━━ Records supplied ━━
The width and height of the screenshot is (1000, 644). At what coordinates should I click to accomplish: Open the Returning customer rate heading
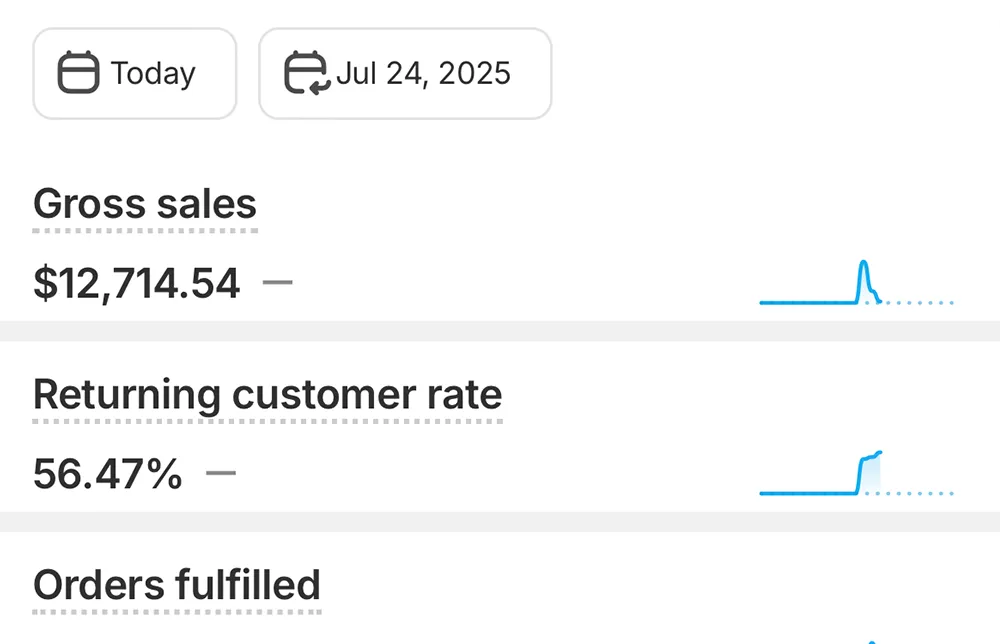tap(267, 394)
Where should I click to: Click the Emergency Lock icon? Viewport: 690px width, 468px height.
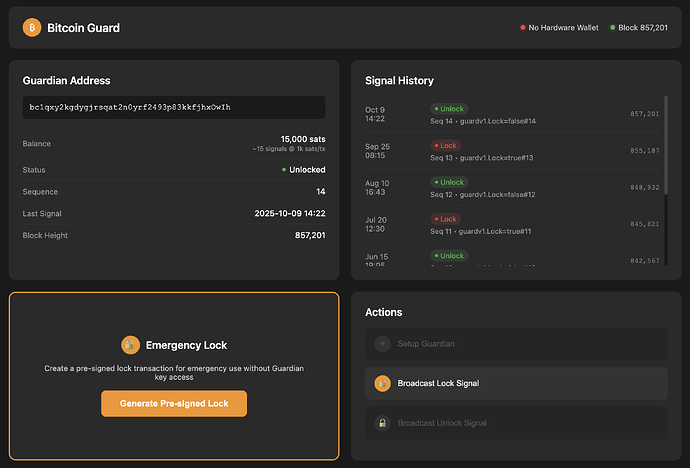130,345
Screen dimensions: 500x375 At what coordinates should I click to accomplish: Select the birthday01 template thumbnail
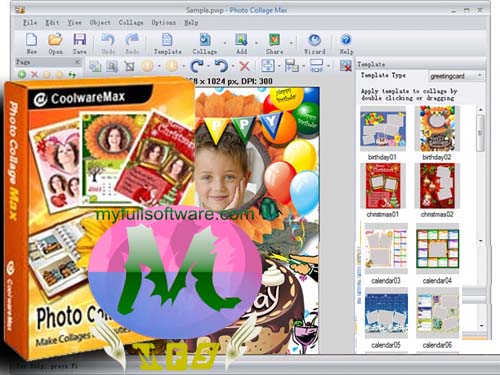click(383, 129)
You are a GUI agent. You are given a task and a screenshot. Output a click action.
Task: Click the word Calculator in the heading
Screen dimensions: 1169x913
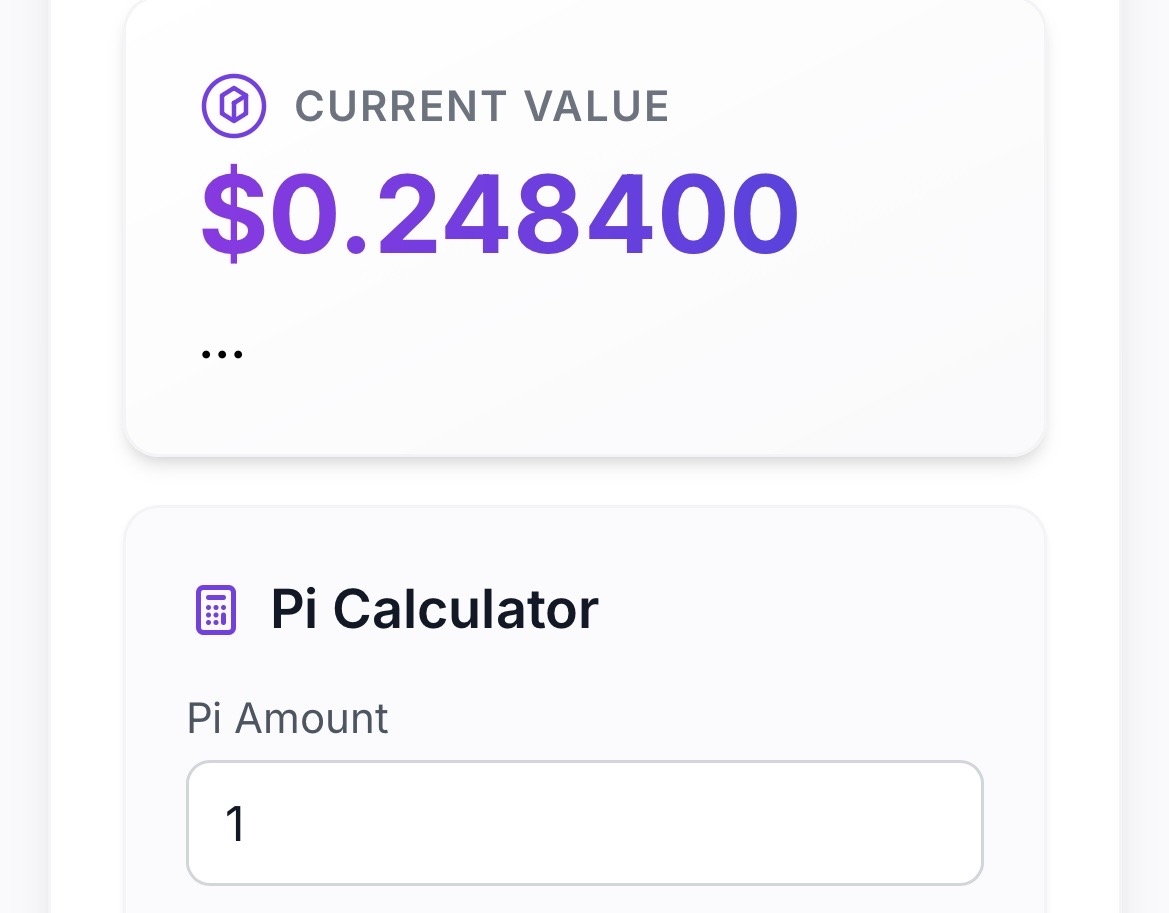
━━━
**Task brief**
After locating the line with "Where should I", transcribe it and the rest of the data above exactly as written, without any picture.

**Solution**
Where should I click to: Click the Emergency Lock icon? Viewport: 690px width, 468px height.
130,345
Screen dimensions: 500x375 At what coordinates should I click to accomplish: Select the birthday01 template thumbnail
click(383, 129)
You are a GUI agent. You are given a task and a screenshot. Output a click action.
Task: Click the word Calculator in the heading
Screen dimensions: 1169x913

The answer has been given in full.